> **WORK TO COMPLETE**: Would you transcribe exactly the lines from the one containing "At what coordinates" to the last line of the data below, both ends included, but none of the pictures?

------------------------------------------------------------------------

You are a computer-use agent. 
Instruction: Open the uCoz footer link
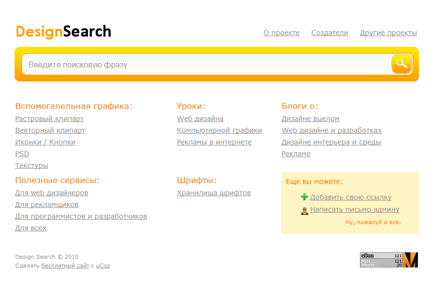[103, 266]
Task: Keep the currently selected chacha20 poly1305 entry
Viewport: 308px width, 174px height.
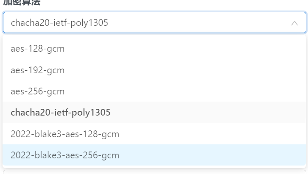Action: click(x=154, y=112)
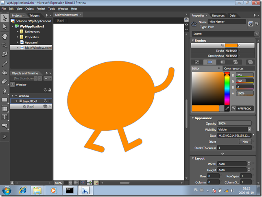The height and width of the screenshot is (197, 262).
Task: Toggle visibility eye of LayoutRoot
Action: click(45, 101)
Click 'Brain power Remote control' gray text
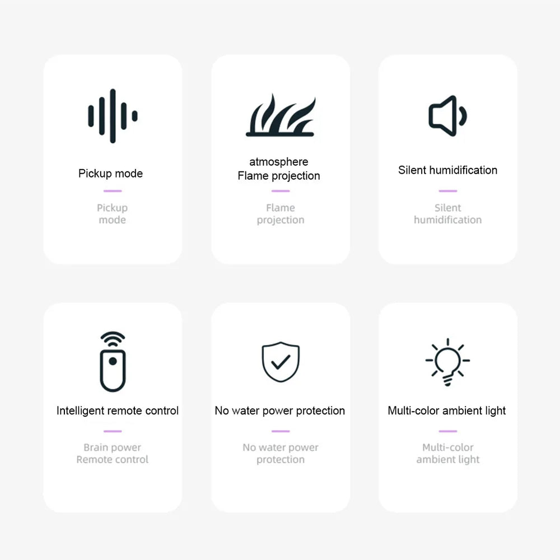Screen dimensions: 560x560 click(x=113, y=453)
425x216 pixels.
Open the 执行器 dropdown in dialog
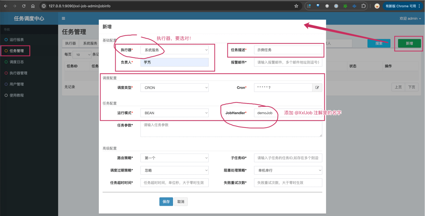click(x=174, y=50)
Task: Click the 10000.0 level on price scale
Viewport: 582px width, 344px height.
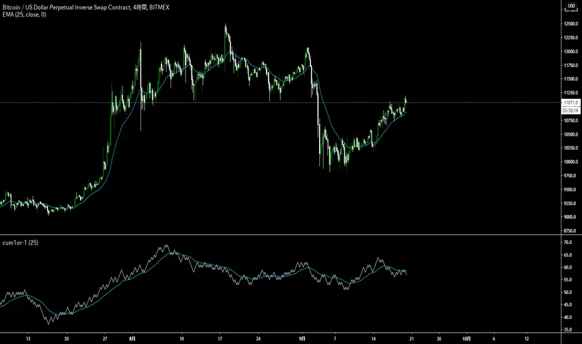Action: click(571, 162)
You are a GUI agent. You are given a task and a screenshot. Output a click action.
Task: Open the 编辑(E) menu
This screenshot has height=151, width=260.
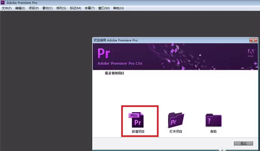pyautogui.click(x=20, y=8)
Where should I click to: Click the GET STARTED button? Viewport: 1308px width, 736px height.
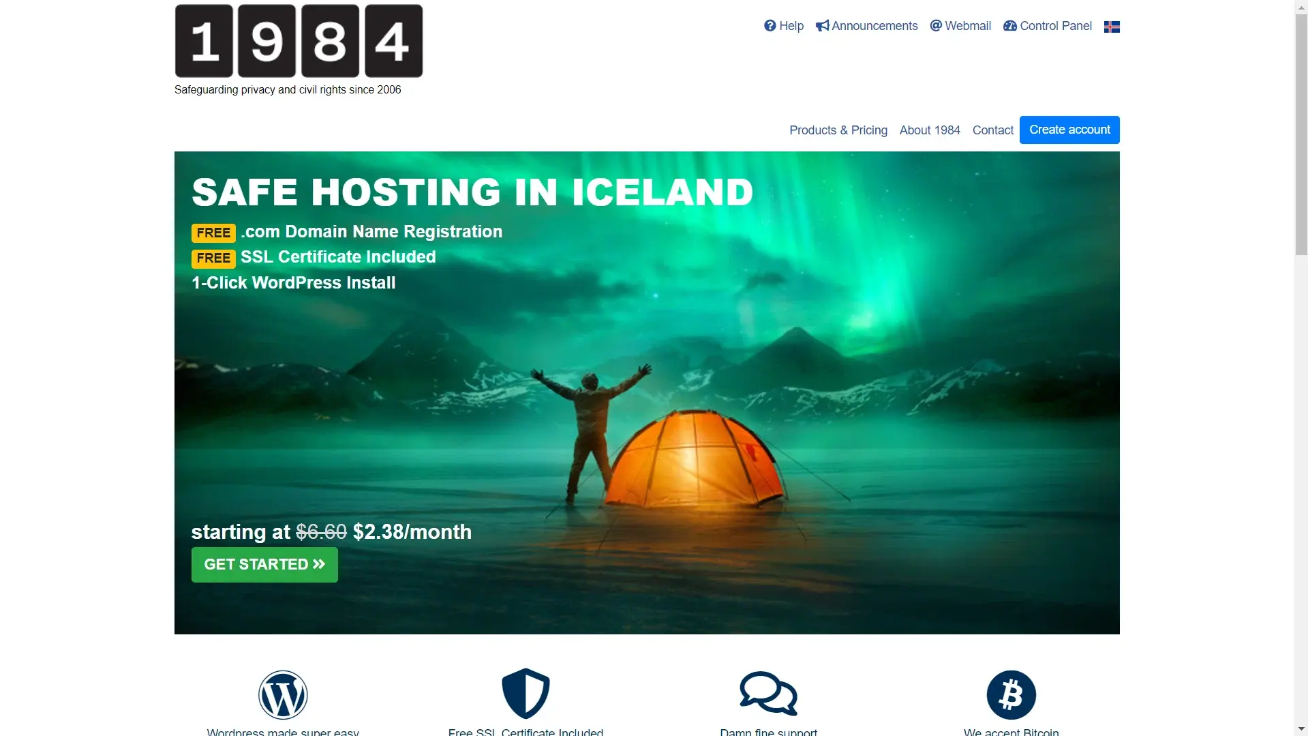264,565

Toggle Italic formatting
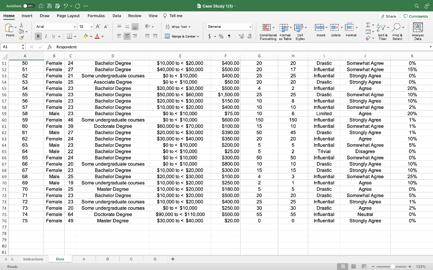pos(46,36)
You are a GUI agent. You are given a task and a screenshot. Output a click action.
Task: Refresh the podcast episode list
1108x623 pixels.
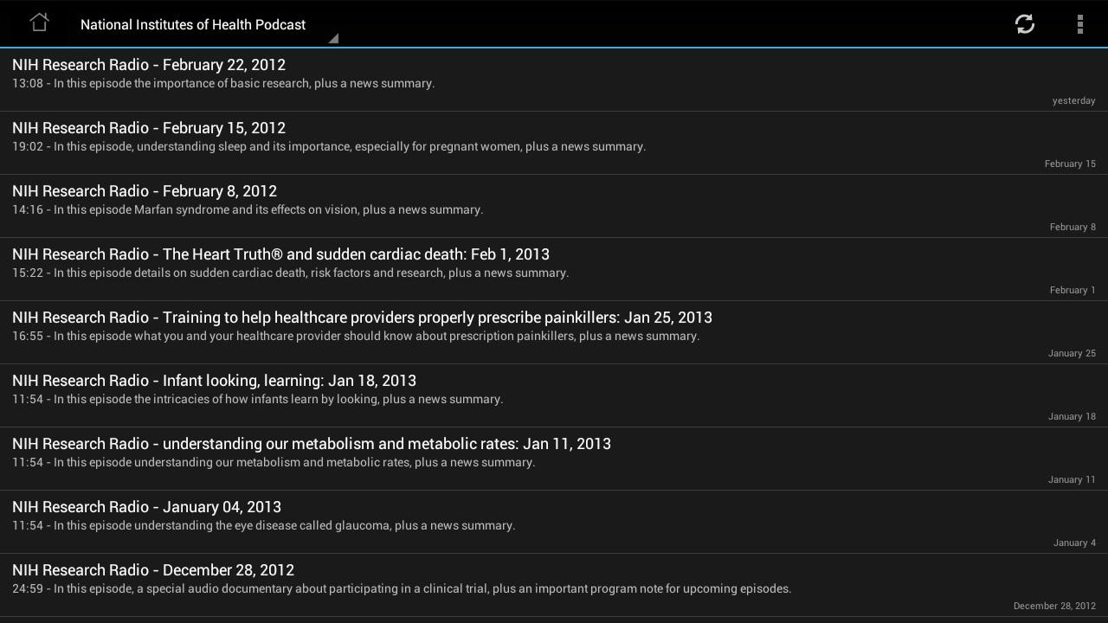point(1025,24)

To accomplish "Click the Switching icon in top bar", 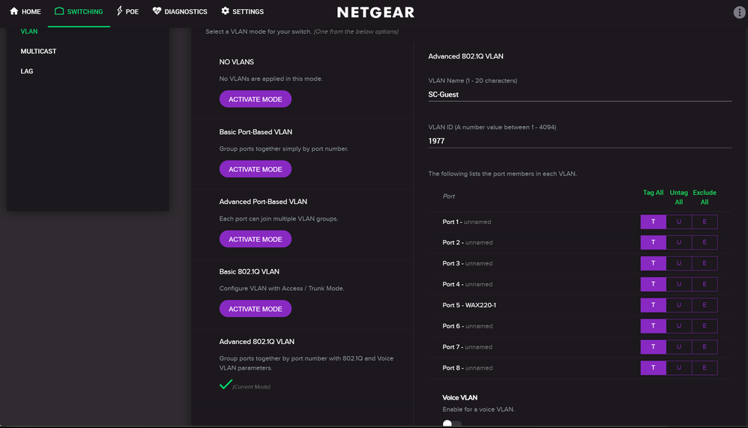I will coord(59,12).
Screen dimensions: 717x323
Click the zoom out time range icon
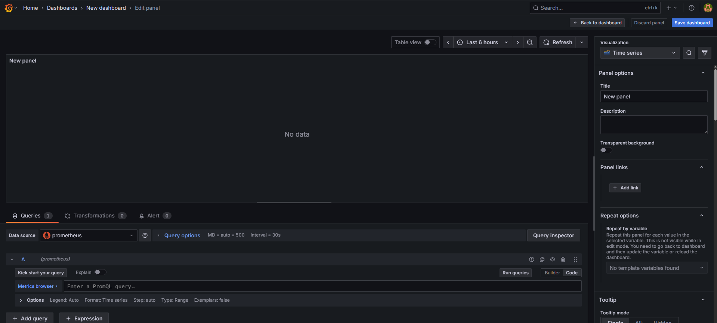pyautogui.click(x=530, y=42)
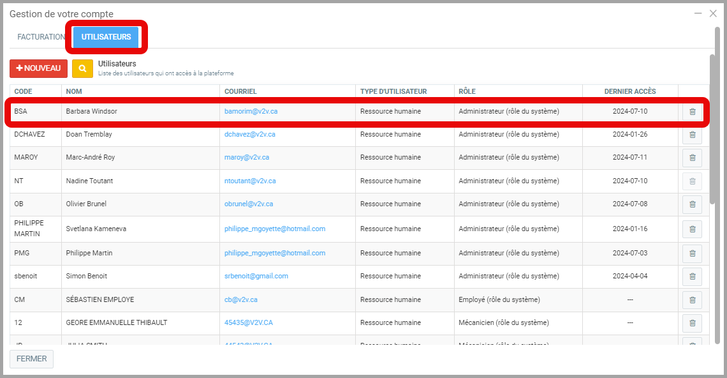Remove SÉBASTIEN EMPLOYE with trash icon

[x=692, y=300]
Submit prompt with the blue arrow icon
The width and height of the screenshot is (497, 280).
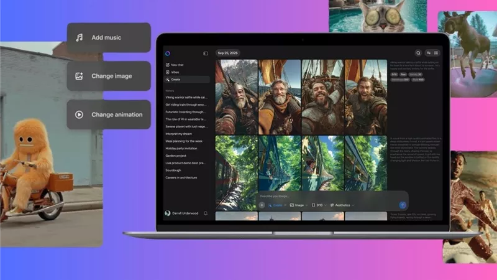[x=403, y=205]
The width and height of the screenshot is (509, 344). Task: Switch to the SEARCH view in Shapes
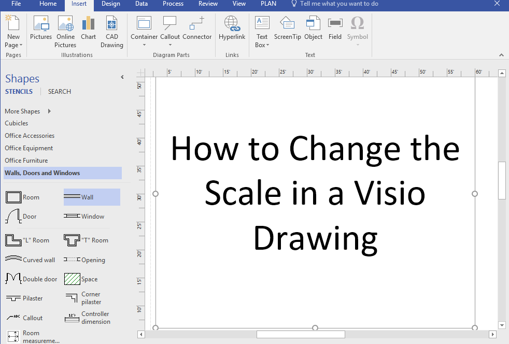pyautogui.click(x=59, y=91)
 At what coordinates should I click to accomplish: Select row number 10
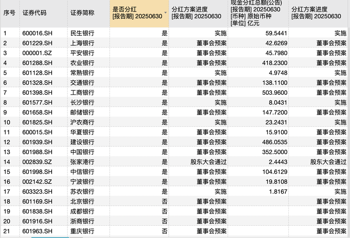7,122

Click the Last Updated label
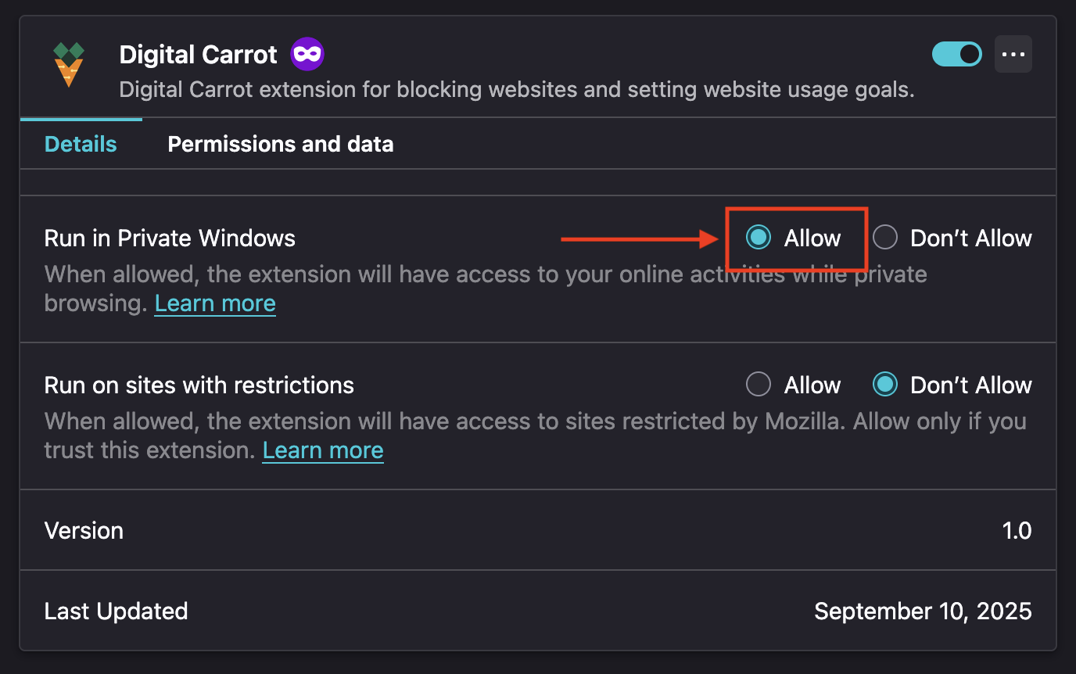pyautogui.click(x=116, y=611)
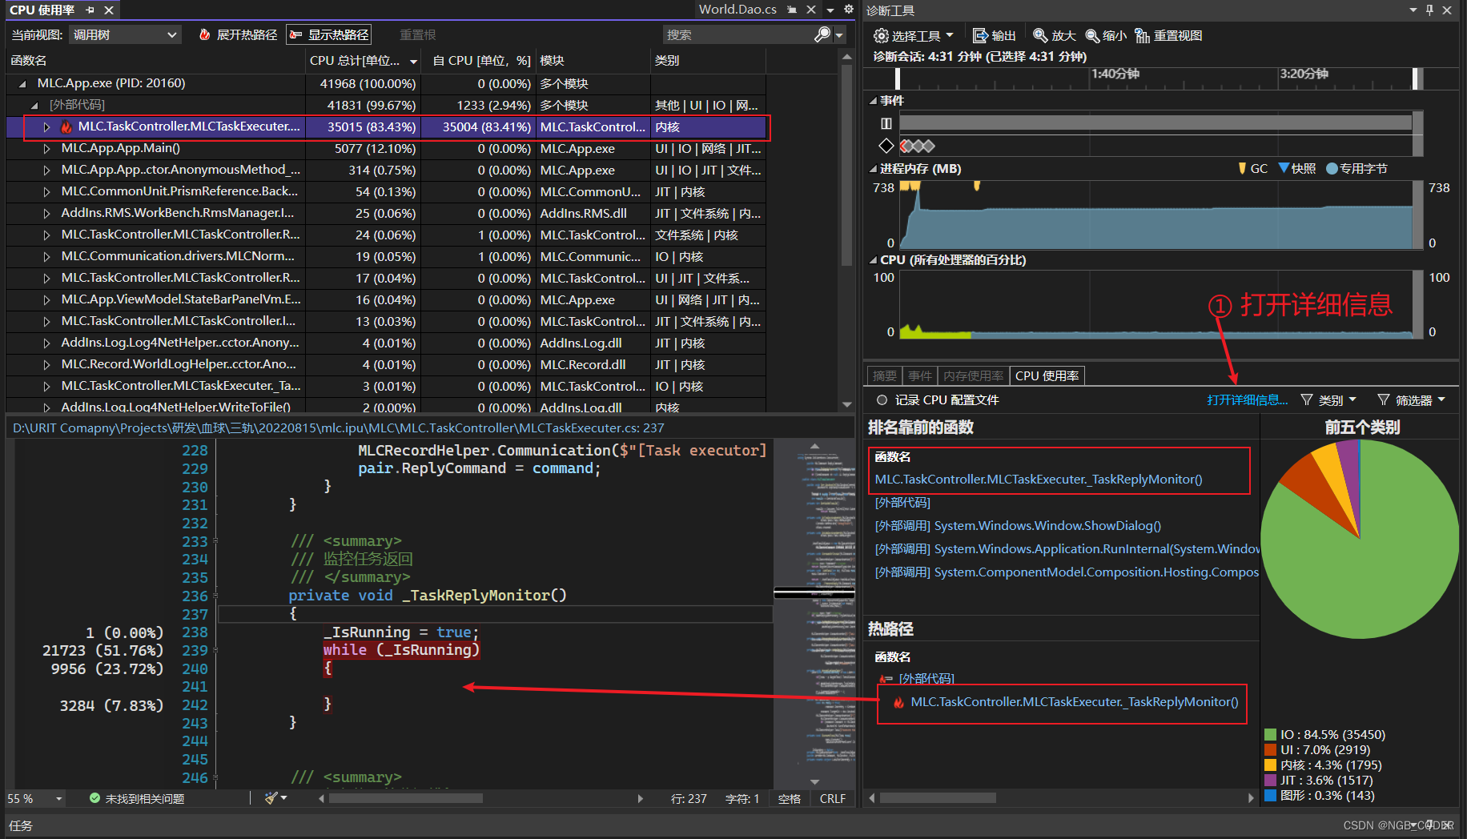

------------------------------------------------------------------------

> **REPLY**:
 At what coordinates should I click to accomplish: Select row number 10
7,122

Click the Last Updated label
pyautogui.click(x=116, y=611)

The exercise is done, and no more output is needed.